David seems intent on, perhaps, thinking of his musical legacy, and so decides to make difficult un-songs to make his life’s output seem a little more varied and worthy. I feel these recent music offerings will die with him, and, rather awkwardly for him, it will be the lyrics and melodies of his accessible work that will remain in the future. In music, like art and architecture, there are humanistic qualities that remain the same down through the centuries. A beautiful painting is applauded now and 800 years previously, as it has common themes of worth. I cannot see these themes displayed recently:I have tried!
As much as i admire Mr sylvian i cant quite connect with some of his recent work. But still remain a huge fan of this guy.
Cant quite connect with some of his recent work. But still remain a huge fan.

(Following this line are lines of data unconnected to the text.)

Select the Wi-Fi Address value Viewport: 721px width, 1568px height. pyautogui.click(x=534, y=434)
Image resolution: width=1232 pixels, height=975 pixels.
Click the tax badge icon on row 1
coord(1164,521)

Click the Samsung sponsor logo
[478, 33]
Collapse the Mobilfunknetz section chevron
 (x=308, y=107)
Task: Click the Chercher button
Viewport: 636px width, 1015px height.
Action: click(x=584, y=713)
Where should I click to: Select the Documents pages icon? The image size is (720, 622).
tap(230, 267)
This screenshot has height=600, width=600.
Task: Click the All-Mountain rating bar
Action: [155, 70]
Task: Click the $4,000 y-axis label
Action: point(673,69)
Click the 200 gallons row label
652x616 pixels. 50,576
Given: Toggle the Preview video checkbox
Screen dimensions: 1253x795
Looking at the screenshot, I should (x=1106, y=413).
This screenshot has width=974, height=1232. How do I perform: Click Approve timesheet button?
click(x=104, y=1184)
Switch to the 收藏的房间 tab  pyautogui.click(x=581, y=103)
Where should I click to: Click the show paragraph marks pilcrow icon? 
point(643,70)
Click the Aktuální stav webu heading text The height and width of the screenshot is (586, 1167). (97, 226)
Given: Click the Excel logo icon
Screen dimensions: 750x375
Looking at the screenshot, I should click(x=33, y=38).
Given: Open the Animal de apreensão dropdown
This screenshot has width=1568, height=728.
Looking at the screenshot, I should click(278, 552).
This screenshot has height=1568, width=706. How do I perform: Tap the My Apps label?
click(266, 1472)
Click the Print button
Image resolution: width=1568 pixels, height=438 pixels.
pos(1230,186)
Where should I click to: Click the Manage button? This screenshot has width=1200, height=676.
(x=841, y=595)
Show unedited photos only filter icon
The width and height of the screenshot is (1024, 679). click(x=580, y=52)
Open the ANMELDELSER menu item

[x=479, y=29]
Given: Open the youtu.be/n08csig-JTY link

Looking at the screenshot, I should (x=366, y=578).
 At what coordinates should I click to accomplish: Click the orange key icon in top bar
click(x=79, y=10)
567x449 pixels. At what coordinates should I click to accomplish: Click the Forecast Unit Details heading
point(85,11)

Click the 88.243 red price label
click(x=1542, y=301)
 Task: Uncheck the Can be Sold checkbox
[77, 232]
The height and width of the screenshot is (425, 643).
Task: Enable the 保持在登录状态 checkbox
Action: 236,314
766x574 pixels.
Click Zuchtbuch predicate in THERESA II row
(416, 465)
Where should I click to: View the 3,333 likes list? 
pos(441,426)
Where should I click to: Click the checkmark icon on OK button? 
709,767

you my man son of plasterer have provided joy and pain your insight miraculous, a gift of heaven i have a song son of commonwealth it needs your voice to be heard by those whom have true ears.
Very interesting interview. As a long term listener and as an introvert myself I can understand a lot of where he’s coming from. That quote from Ingmar Bergman is particularly resonant.
I do wish though, that whoever had wrote the announcement of Micks death on the home page had capitalised his name. Capitals for his wife and Chelsea .. so why not Mick Karn. I do hope that wasn’t intentional.
Lovely man. David has produced some of the finest music that I have heard in the last 30 years. Great voice and lyrics, with awesome musicianship and musical collaberations are the key ingredients. I would buy a David cd as soon as it came out, without even checking it out, so sure was I of me enjoying his work. Sadly this has changed for me with the last 2 albums, which I do not feel like making the effort to get into. Unaccessible? Unlistenable? Love you , David and it is your life to do what you want with, but I won’t buy any more of the atonal stuff.
I’ve owned Blemish since it first appeared, and the same for Manafon. In both cases, I found them unlistenable until not too long ago. Interestingly, I started to understand Blemish at a time where my own marriage was going through a bumpy episode; to cut through the frustration, I found it inspiring to think about the sense and nonsense of relationships from a somewhat abstract and detached point of view. In my view, this is what underlies Blemish; Manafon takes this approach further to other realms of human existence.
Those two albums I have learned to appreciate as a theoretical analysis of human emotion and motivation; similar to how a mathematician perhaps would dissect the mechanisms underlying what makes the human soul work. After listening intensely to his more recent work, I have to say that now, it has now become “standard” to me, and I am getting quickly bored with more melodic and accessible music. David Sylvian’s tastes and character have evolved, and following his development requires a lot more than a passive appreciation of music. His path has forced himself, and is forcing the attentive listener, to leave behind comfort zone and much baggage.